1. Your morning poppy seed muffin can make you fail a drug test
If you have to take a drug test in a few days time, you better skip your morning poppy seed muffin. The rumours are true: poppy seeds can make you test positive for heroin. Opiates, such as heroin, morphine, and codeine, can be traced in urine samples for as long as two days after consuming the seeds in various forms. While “milking” latex from seedpods, which are the plant’s unripe fruits, produces the drug opium, alkaloids like morphine and codeine are still present in all parts of the plant and can be detected in drug tests. You don’t want to relive Seinfeld’s Elaine Benes’s nightmare of missing out on a trip to Africa for merely enjoying her favourite poppy seed muffins.
2. Poppy seeds contain amazing health benefits
Poppy seeds (and poppy seed paste) might be best known for adding flavour and texture to breads, cakes, cookies, bagels, and strudels, they also have plenty of health benefits. The seeds are chock-full of healthy fatty acids like omega-3 and oleic acid, which studies show is helpful in treating breast cancer. They’ve also been known to treat insomnia, diarrhea, whooping cough, and asthma. So there youhave it: at least three good reasons to eat a lemon poppy seed muffin everyday.
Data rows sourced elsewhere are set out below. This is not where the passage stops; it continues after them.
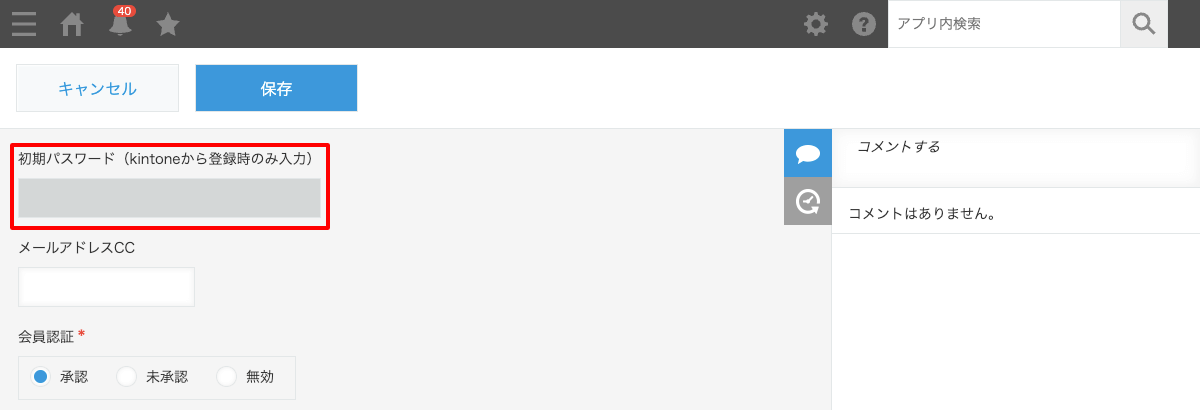Screen dimensions: 1200x410
Task: Open the hamburger main menu
Action: [24, 24]
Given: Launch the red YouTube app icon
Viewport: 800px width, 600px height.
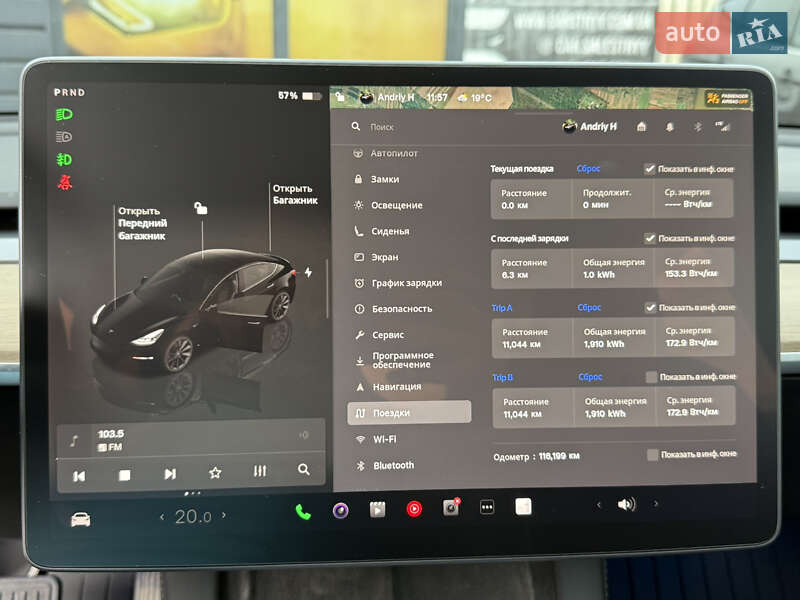Looking at the screenshot, I should (x=414, y=508).
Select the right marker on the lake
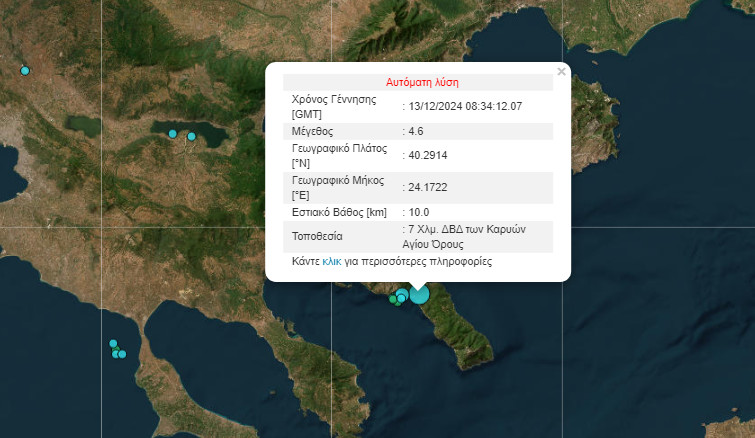 click(x=192, y=136)
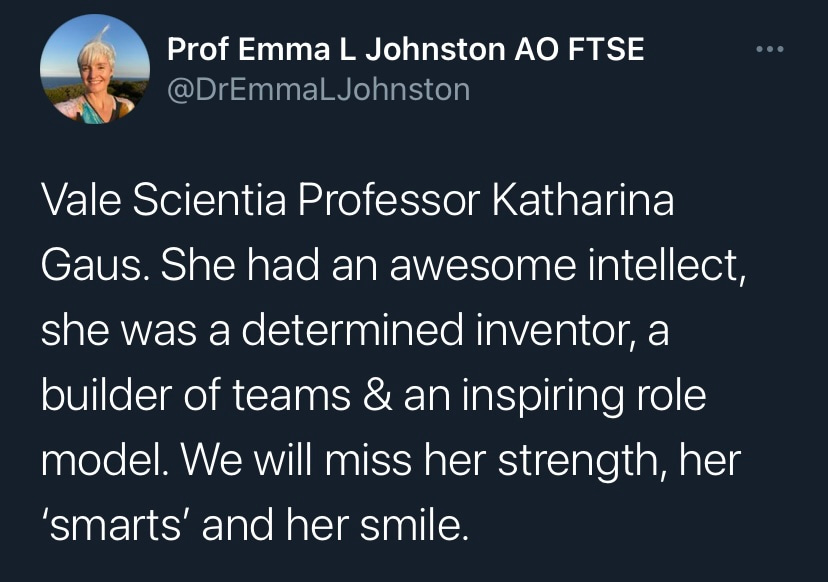Click Emma Johnston's profile avatar photo
The height and width of the screenshot is (582, 828).
pos(94,69)
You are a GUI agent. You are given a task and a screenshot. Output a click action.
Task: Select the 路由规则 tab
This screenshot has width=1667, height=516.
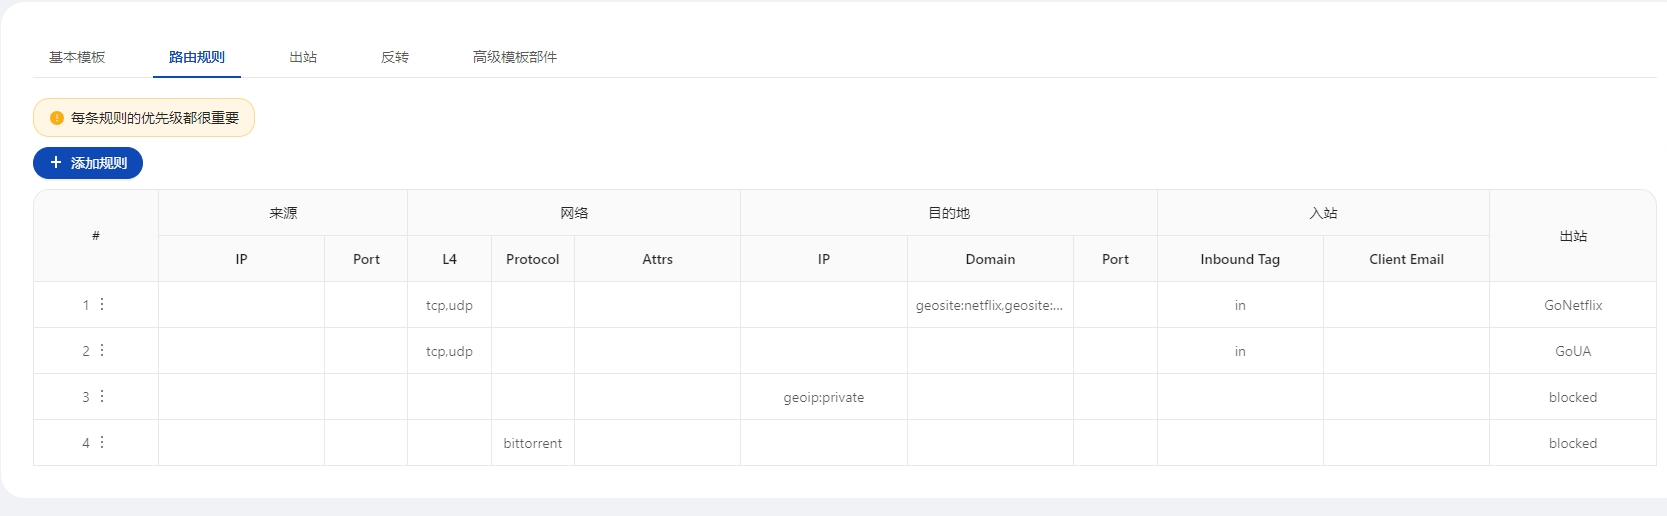point(197,57)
3. Canada’s special “poppy” quarters lead to a false espionage warning from the U.S. Department of Defense
In 2004 the Canadian mint introduced a special quarter with a red poppy stamped on the reverse to commemorate Remembrance Day. While U.S. Army contractors were travelling inCanada, they saw the suspicious coins and filed confidential espionage accounts about them. It was thought that the coloured quarters were filled with something man-made that looked like nano-technology. That “nano-technology,” however, was actually common protective coating the Mint applied to the coins to prevent the red colour from wearing off. Whoops!
The quarters were the world’s first coloured circulation coin. In 2008 and 2010, the mint again released limited-edition coins with the red symbol printed on the reverse.
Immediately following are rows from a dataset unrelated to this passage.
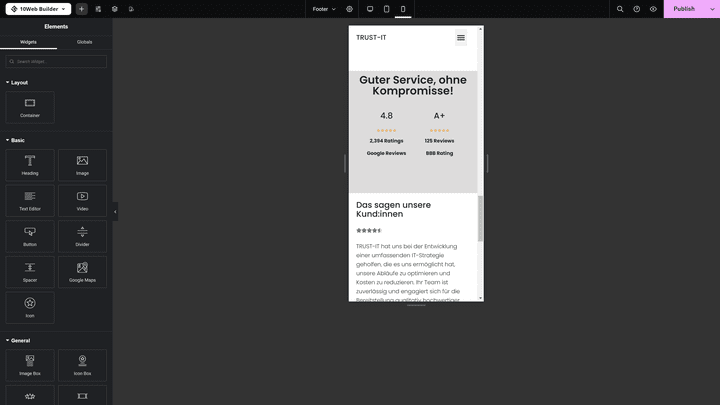This screenshot has width=720, height=405.
Task: Click the Publish button
Action: 684,9
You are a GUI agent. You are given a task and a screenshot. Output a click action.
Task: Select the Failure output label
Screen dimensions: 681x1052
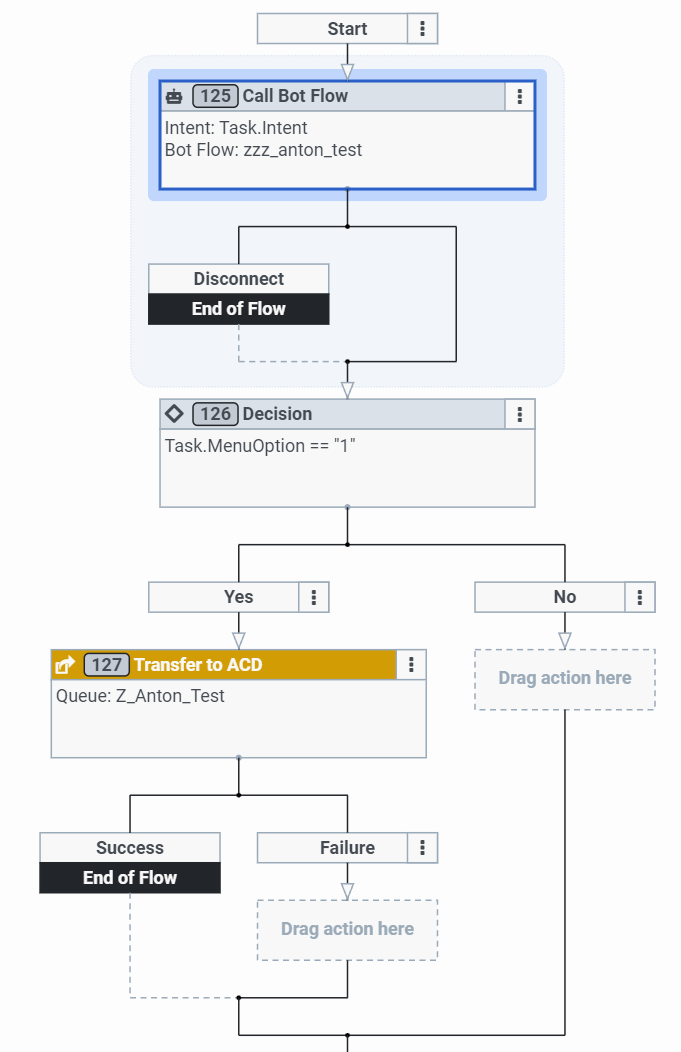(x=347, y=848)
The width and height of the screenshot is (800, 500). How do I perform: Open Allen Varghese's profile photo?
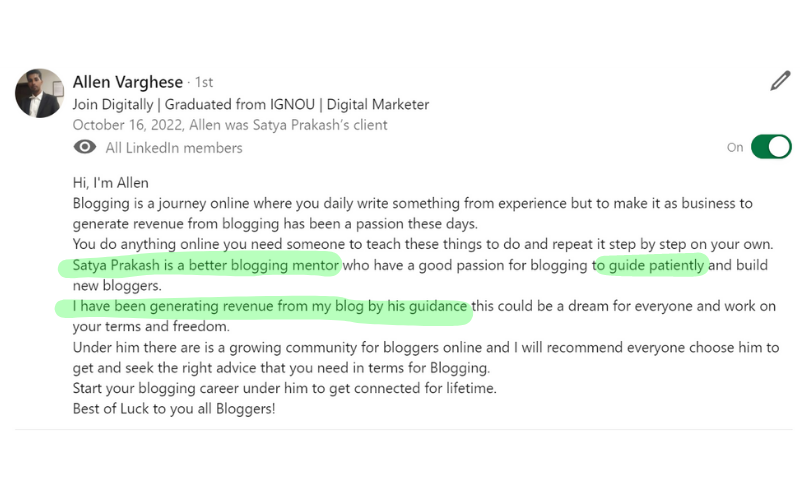[x=40, y=93]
4. In Greek mythology, poppies were used as symbols of sleep and death
In ancient Greece, the poppy was associated with the god of sleep, Hypnos, and the god of dreams, Morpheus. The drug morphine, got its name from Morpheus. Hypnos and his twin brother,Thanatos, the god of death, were also depicted wearing a crown of poppies. Demeter, the god of war, created the poppy so she could sleep, and in many myths, poppies were used as offerings to the dead. In modern days, this symbolism is still present. For instance, in the Wonderful Wizard of Oz, a magical poppy field almost causes the gang to sleep forever.
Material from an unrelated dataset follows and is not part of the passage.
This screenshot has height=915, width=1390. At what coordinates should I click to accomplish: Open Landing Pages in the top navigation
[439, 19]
5. Poppy pastes and oils are great for skin
In traditional Indian Ayurvedic medicine, poppy seeds can be ground into a paste with milk to form a revitalizing moisturizer. The paste acts as a powerful cooling agent that’s beneficial when lowering increased body temperature. If you’re suffering from an external prickling sensation, it’s recommended to rub the plant’s root on the itchy area.